------ Task data ------

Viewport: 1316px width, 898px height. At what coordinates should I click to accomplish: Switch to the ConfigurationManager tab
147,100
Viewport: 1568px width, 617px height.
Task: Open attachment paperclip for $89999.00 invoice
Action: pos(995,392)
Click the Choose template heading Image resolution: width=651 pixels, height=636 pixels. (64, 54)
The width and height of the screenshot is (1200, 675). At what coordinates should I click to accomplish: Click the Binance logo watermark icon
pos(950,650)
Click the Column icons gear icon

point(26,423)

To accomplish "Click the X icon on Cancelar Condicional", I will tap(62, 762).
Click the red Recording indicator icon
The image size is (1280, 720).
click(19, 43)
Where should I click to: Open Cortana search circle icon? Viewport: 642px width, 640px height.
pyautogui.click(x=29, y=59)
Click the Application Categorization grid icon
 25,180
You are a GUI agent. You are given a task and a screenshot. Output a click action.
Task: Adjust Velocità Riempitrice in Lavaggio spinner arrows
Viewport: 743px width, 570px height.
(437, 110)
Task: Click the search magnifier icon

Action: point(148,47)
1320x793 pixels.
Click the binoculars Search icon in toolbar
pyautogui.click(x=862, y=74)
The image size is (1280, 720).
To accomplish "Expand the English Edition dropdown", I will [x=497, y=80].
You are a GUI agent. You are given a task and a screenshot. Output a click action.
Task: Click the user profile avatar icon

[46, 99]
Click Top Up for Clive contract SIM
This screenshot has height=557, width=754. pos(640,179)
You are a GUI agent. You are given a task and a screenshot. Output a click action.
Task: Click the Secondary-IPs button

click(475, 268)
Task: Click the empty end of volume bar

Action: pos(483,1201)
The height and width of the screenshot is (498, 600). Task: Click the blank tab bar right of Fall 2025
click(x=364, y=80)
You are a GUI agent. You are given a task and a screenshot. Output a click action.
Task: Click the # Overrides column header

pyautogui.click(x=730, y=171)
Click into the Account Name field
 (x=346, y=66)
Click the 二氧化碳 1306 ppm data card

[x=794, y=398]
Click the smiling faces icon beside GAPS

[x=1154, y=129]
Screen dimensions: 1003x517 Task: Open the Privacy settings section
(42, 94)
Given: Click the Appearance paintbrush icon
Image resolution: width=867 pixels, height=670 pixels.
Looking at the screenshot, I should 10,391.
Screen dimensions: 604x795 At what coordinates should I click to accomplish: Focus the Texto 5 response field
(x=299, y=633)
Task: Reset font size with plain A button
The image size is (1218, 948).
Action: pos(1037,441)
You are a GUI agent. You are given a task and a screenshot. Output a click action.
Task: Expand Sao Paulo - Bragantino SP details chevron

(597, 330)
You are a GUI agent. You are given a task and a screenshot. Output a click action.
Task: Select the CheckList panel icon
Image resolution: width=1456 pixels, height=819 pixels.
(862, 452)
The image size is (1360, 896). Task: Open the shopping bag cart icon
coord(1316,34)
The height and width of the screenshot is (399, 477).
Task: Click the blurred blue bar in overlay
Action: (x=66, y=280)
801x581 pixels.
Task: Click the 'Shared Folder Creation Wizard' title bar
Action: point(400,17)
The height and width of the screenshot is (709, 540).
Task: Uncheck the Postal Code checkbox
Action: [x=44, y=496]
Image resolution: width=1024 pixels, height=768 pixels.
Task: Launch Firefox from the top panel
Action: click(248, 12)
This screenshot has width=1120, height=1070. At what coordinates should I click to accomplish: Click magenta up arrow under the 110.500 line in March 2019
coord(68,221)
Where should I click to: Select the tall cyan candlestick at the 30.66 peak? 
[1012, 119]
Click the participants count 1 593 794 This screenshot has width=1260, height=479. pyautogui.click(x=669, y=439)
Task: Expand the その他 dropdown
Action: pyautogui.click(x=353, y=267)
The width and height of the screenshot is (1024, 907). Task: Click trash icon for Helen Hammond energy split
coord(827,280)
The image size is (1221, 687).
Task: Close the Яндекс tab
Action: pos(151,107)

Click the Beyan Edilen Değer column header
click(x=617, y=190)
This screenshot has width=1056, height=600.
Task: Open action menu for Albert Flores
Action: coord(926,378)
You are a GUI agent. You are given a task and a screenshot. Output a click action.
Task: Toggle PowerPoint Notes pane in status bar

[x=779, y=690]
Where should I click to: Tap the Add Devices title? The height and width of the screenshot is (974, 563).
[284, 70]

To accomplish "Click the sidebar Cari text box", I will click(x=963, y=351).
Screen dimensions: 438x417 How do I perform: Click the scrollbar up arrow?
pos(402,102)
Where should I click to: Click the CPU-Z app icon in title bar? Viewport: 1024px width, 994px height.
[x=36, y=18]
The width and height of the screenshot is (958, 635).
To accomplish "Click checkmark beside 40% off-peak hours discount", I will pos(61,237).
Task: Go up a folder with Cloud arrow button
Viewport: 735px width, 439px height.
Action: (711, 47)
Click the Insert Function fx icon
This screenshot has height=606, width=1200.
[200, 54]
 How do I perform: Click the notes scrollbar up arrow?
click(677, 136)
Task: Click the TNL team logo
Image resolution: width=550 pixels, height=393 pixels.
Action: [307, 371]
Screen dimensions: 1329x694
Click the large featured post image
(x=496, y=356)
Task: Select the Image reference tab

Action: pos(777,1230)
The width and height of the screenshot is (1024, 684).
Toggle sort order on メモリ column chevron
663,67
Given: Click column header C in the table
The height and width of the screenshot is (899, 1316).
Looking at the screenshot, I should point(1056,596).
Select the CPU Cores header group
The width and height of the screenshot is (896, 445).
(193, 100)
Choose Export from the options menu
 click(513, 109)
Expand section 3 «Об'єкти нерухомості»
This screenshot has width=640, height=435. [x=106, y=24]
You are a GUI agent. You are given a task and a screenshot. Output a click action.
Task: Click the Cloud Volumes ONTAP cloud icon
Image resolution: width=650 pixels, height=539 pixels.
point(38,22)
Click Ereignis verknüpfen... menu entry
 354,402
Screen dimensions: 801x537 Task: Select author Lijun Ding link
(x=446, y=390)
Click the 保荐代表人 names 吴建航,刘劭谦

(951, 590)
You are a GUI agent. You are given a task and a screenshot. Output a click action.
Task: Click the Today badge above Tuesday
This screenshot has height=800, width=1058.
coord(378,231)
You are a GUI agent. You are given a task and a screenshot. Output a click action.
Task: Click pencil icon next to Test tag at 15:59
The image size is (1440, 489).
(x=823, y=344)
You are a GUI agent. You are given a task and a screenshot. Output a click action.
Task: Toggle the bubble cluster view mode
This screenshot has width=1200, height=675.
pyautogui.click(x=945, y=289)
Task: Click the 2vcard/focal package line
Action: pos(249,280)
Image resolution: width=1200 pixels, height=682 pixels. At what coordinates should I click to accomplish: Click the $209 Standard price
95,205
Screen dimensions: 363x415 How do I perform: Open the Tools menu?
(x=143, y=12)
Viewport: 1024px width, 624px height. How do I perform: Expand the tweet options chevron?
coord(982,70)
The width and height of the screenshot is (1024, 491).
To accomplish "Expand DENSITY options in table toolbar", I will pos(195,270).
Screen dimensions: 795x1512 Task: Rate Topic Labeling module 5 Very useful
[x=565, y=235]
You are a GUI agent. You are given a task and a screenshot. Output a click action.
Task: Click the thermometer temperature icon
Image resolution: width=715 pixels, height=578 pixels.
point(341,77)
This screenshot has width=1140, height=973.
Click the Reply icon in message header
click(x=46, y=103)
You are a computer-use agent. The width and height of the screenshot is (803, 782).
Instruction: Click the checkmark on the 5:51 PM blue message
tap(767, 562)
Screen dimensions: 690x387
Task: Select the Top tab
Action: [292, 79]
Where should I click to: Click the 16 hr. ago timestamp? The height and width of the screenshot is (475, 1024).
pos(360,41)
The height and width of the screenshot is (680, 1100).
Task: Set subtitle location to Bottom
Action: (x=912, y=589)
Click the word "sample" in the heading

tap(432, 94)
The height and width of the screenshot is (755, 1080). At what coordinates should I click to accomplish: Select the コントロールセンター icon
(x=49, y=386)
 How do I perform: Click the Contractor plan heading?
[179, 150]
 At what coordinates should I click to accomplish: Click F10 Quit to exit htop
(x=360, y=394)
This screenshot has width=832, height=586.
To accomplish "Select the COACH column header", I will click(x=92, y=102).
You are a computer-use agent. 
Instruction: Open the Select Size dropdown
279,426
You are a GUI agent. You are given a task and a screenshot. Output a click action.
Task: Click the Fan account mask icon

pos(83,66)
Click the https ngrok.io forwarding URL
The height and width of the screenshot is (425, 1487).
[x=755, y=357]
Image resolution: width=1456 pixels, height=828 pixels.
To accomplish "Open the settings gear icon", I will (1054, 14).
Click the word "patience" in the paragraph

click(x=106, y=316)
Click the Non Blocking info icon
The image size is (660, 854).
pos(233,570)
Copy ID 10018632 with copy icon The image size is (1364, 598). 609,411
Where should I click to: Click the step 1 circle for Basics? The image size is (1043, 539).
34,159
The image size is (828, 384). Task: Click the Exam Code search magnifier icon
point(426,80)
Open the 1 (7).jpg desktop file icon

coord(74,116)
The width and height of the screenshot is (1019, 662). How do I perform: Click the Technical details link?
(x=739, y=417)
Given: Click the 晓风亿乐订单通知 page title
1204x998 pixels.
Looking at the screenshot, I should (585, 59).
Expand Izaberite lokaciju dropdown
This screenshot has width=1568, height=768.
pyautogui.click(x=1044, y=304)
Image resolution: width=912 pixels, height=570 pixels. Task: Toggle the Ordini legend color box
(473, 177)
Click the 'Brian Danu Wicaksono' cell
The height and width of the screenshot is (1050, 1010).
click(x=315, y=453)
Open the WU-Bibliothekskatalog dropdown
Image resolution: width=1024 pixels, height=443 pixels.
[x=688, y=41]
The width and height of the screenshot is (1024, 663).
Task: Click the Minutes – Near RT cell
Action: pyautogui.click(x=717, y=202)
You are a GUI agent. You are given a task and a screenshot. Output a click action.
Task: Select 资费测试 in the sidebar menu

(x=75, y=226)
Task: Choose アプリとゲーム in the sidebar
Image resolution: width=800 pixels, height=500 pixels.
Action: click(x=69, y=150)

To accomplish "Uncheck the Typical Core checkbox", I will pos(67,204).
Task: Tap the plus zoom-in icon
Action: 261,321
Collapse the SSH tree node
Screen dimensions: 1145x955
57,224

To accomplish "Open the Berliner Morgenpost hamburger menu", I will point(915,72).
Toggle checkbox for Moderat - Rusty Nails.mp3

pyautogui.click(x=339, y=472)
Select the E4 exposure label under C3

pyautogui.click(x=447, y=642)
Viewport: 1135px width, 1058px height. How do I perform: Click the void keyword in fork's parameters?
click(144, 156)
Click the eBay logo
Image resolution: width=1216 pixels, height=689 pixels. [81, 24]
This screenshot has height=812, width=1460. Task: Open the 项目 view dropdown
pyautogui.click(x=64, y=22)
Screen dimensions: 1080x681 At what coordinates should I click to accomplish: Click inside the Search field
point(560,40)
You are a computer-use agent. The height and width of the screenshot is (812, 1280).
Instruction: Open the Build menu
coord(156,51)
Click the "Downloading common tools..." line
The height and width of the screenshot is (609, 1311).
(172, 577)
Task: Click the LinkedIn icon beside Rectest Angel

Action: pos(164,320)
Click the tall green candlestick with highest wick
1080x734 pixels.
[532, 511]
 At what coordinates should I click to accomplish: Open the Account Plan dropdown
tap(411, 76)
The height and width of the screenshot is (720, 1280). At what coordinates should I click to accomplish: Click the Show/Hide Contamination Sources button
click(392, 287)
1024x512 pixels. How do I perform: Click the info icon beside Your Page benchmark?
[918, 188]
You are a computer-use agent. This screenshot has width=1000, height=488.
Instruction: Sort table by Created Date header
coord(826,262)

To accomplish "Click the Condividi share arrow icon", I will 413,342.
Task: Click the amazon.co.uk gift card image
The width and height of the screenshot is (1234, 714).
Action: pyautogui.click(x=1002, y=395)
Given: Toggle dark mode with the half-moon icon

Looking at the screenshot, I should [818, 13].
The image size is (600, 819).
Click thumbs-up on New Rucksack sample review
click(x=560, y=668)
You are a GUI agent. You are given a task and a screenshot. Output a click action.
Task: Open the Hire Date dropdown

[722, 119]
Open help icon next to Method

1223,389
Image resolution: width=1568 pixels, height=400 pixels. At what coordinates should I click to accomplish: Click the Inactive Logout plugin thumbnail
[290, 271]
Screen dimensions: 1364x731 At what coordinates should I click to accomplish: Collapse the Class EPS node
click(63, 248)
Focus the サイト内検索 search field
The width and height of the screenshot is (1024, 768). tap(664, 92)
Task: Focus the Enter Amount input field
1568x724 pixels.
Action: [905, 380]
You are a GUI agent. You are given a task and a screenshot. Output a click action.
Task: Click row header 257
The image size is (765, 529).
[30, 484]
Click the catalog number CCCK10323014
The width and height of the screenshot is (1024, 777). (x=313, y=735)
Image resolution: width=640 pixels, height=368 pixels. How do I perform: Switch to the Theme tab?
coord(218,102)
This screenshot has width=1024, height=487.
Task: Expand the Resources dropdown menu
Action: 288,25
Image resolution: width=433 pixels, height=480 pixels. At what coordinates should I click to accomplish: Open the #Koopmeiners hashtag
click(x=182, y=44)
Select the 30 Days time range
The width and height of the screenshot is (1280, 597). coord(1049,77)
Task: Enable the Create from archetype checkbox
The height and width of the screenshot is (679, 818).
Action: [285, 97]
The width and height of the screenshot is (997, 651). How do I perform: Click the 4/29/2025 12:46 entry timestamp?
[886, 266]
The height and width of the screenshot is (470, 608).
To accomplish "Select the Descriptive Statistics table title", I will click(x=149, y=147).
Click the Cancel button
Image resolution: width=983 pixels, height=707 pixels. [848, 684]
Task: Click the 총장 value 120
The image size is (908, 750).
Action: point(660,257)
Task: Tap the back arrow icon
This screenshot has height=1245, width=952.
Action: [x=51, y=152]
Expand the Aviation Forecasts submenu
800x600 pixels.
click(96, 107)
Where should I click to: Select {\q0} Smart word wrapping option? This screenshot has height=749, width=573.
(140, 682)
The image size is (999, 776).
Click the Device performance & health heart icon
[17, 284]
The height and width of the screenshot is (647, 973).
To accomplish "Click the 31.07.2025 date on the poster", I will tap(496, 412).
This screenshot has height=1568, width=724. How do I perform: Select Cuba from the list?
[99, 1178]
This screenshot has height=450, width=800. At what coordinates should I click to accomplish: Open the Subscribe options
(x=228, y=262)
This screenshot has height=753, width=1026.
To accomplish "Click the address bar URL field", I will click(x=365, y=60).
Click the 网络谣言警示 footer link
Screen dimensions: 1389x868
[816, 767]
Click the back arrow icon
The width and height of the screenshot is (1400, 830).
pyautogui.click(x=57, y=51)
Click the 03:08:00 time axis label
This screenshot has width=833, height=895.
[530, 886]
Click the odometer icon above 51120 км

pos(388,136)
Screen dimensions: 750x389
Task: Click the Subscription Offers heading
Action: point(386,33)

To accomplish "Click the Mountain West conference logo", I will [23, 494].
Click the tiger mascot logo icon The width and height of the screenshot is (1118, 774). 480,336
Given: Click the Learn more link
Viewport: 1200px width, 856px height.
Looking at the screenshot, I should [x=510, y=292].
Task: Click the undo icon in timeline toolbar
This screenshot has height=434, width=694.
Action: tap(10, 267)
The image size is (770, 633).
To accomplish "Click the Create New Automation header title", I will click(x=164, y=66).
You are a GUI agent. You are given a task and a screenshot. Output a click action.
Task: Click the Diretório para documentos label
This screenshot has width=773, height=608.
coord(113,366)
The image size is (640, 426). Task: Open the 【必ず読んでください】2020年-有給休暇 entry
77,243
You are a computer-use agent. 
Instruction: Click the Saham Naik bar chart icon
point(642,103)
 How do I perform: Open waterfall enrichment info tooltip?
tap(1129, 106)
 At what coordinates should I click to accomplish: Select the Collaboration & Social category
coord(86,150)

------

— Your assignment —
Repeat exactly the lines above from the one with "Click the large featured post image" up to and including the one with "Given: Click column header C in the table". No other line belongs in the reply.

— Answer space —
Click the large featured post image
(x=496, y=356)
Task: Select the Image reference tab

Action: pos(777,1230)
The width and height of the screenshot is (1024, 684).
Toggle sort order on メモリ column chevron
663,67
Given: Click column header C in the table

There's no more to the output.